Hugo: Nobody saw me loitering on the forecourt, but once inside I was approached quickly and genially. The dealer showed me around a Qashqai on display, and then immediately asked if he could set up a test drive. A £1,500 deposit contribution was mentioned when I asked about discounts, and a further £500 off was offered if bought during a forthcoming sales event. When I enquired about getting metallic paint thrown into the package, I was told there were “always deals to be done” and it was important that we could come to a mutually beneficial deal – although the specifics of this were a little thin on the ground.

Becky: The salesman showed me around the Qashqai, but did enquire as to why I needed such a big car. He went through the specifications and got out an iPad for me to enter my details – but even commented on how little he bothered using it. Then he mentioned an upcoming dealer sales event, although he said specific details of this hadn’t been confirmed. He continued to make discounts to my quote, but just said they were “secret changes to help you”.

Vauxhall

Hugo: The only female salesperson I came across all day was quick to spot me once I was inside, and welcoming in her approach. When I told her I was after the best deal possible, she steered me away from Design trim into a model that would qualify for 0% APR and an £1,800 deposit contribution, and highlighted an upcoming sales event that weekend – although she wouldn’t know exactly what this would involved until it started. I was able to get floor mats and a tank of fuel thrown in, but not metallic paint. The secret nature of the weekend sales event would have annoyed me if I had taken a day off work to go car shopping, though.

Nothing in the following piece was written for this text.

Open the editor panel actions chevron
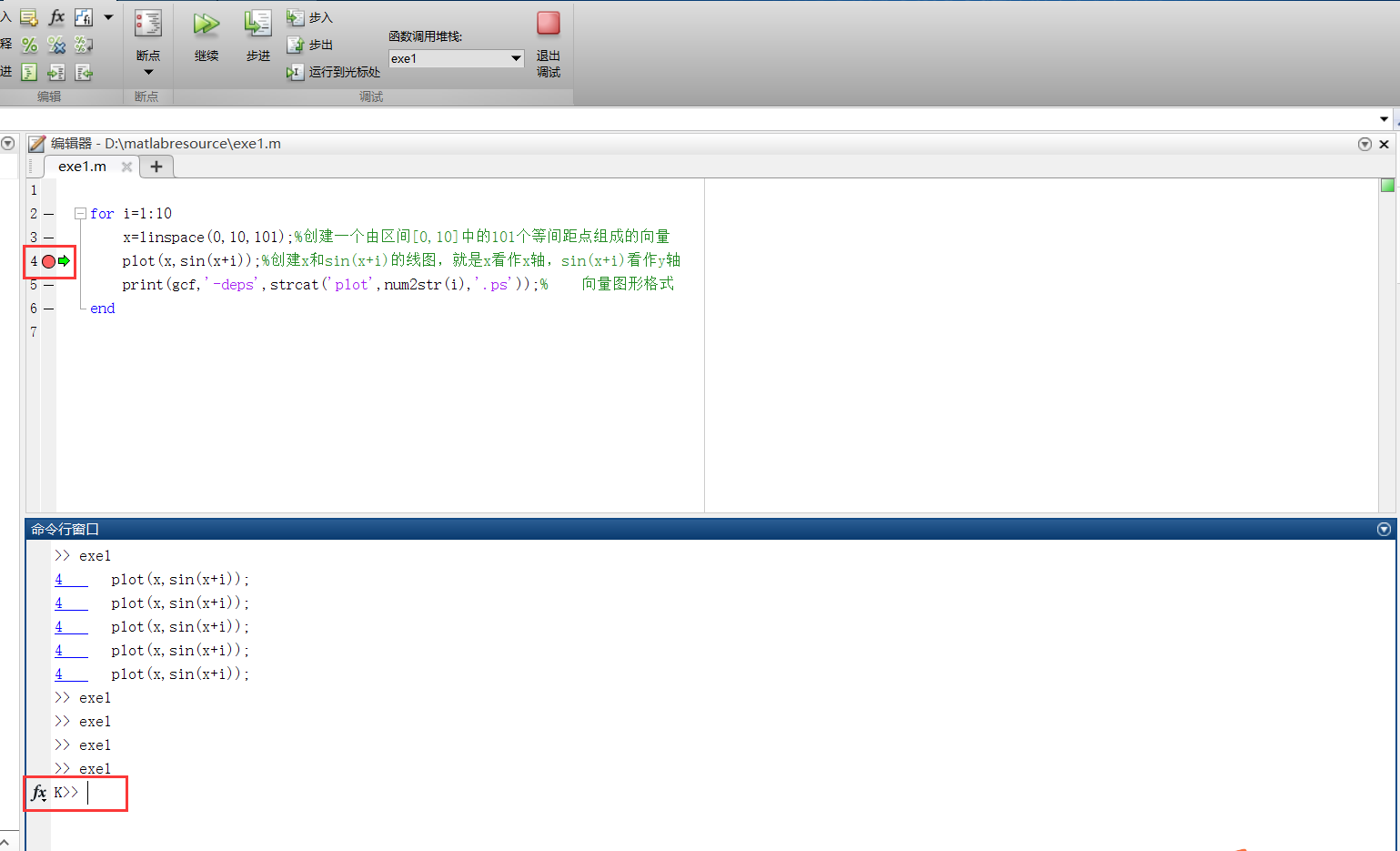 click(x=1365, y=143)
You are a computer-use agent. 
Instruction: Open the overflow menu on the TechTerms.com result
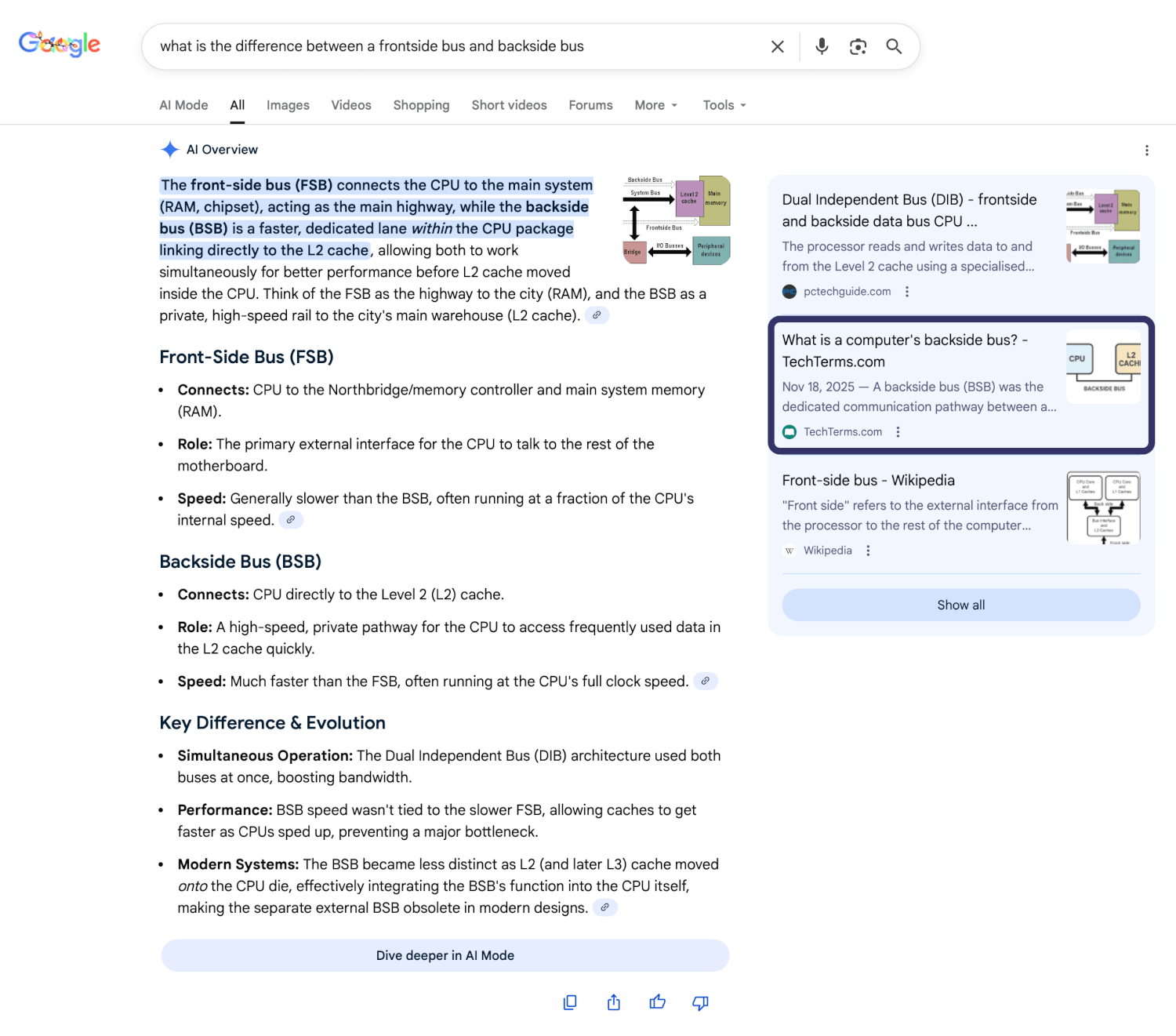(x=898, y=431)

Becky: I was seen straight away by a salesman who took all my details and requirements. He did ask why I needed a five-door car, but was engaging and knowledgeable. He felt more like a typical ‘car salesman’, with lots of “you’ll shake my hand when you see these figures!” type of negotiation, and did add products to my quote without asking. But he assured me that “if you want a deal – you’ll get a deal!” and bumped up my part-ex value by £500, saying there’d be another £1,000 off at a weekend event, plus more extras when I was definitely ready to buy.